The Oscars honor movies that are produced and distributed the Old Hollywood way: in theaters. The ceremony itself is a big-tent moment designed to stop everyone in their tracks, gather around a TV screen, and pay homage to the power of Old Hollywood. But audiences and viewing habits have changed. We don’t wait around for big-tent moments. We gobble up content on demand. We don’t plan our evenings around movies scheduled by movie theaters based on their timetables. We live in the world that Netflix and its New Hollywood competitors have created for us: art and entertainment personalized to our fragmented tastes thanks to a right-brain/left-brain combination of:
- AI-based audience measurement tools that anticipate what we want.
- The human judgment of creatives who have fled Old Hollywood to find the artistic freedom that streaming companies promise (even if they don’t always deliver on that promise).
We dine on a New Hollywood buffet of movies created by and for streaming platforms, and limited series such as Squid Game, The Marvelous Mrs. Maisel, and The Mandalorian. And those limited series are blurring the lines between movies and TV with strong production values and sophisticated plots and character development unrestrained by the conventions of network television.
There was a time when Old Hollywood movies bestowed power and cultural importance on “real” stars. Television was considered second-tier. But arguably HBO changed all that by unleashing a remarkable run of prestigious shows such as The Sopranos, which challenged and surpassed motion pictures for artistic merit and popularity. Streaming companies learned from HBO that the small screen could generate great art and popular entertainment — quiet, thoughtful movies such as Roma and dramatic limited series such as The Queen’s Gambit. Anya Taylor-Joy’s acting in The Queen’s Gambit and Olivia Colman’s performance in The Crown were not just “good as far as TV goes” — they were as good or better than anything Old Hollywood could offer on the big screen.
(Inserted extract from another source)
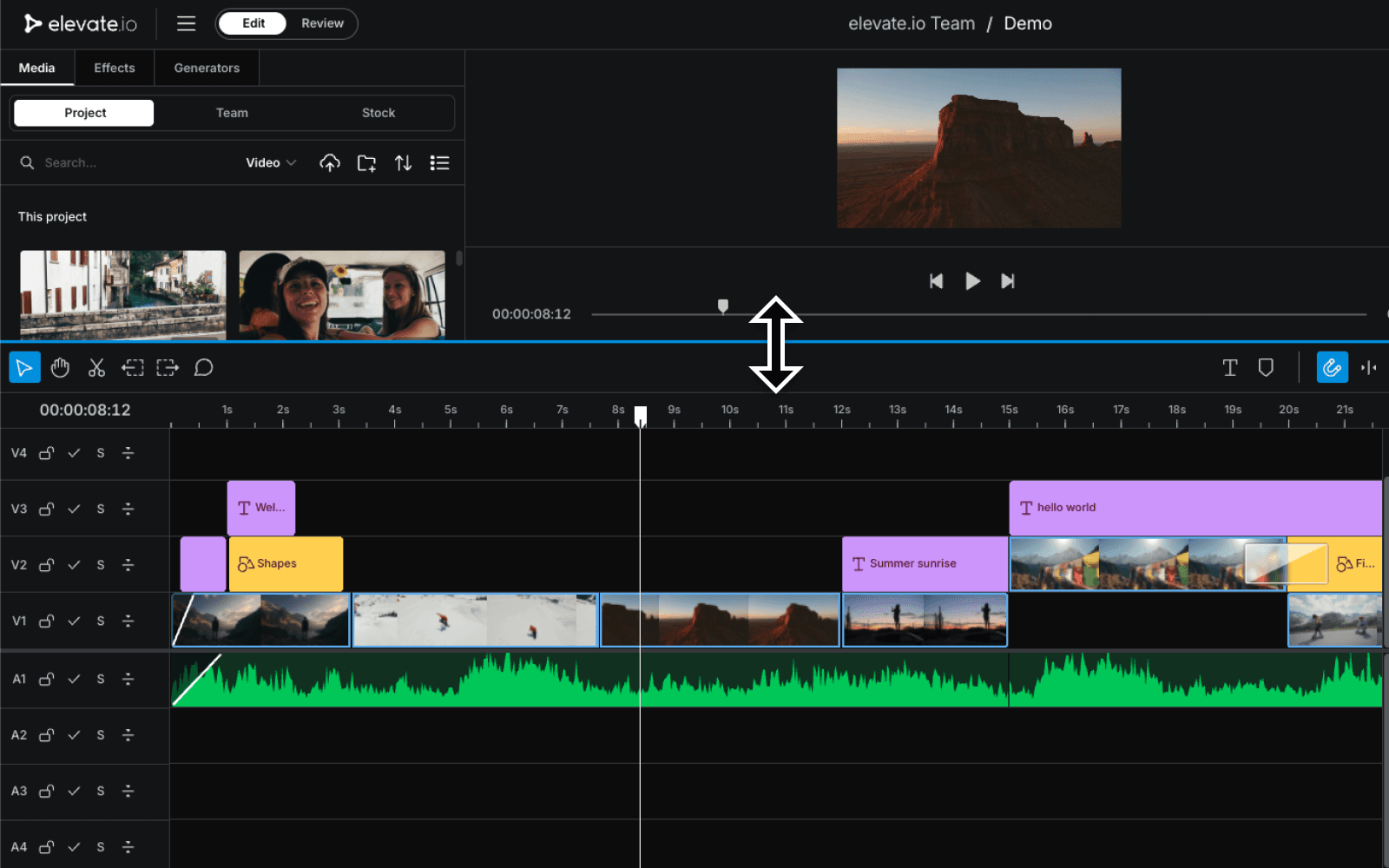The height and width of the screenshot is (868, 1389).
Task: Open the hamburger main menu
Action: [x=186, y=23]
And some of this streaming content isn’t even conventionally passive entertainment as witnessed by the rise of Netflix’s interactive “choose your own adventure” titles (there are 18 available as of this writing).
Ironically, New Hollywood is winning at the Oscars: in 2021, Netflix won seven awards, the most by any studio since Lionsgate won eight in 2017. Those wins have provided prestige to New Hollywood — a sign that streaming services have arrived. But increasingly, New Hollywood has nothing left to prove (except to investors). How much longer will the Oscars matter?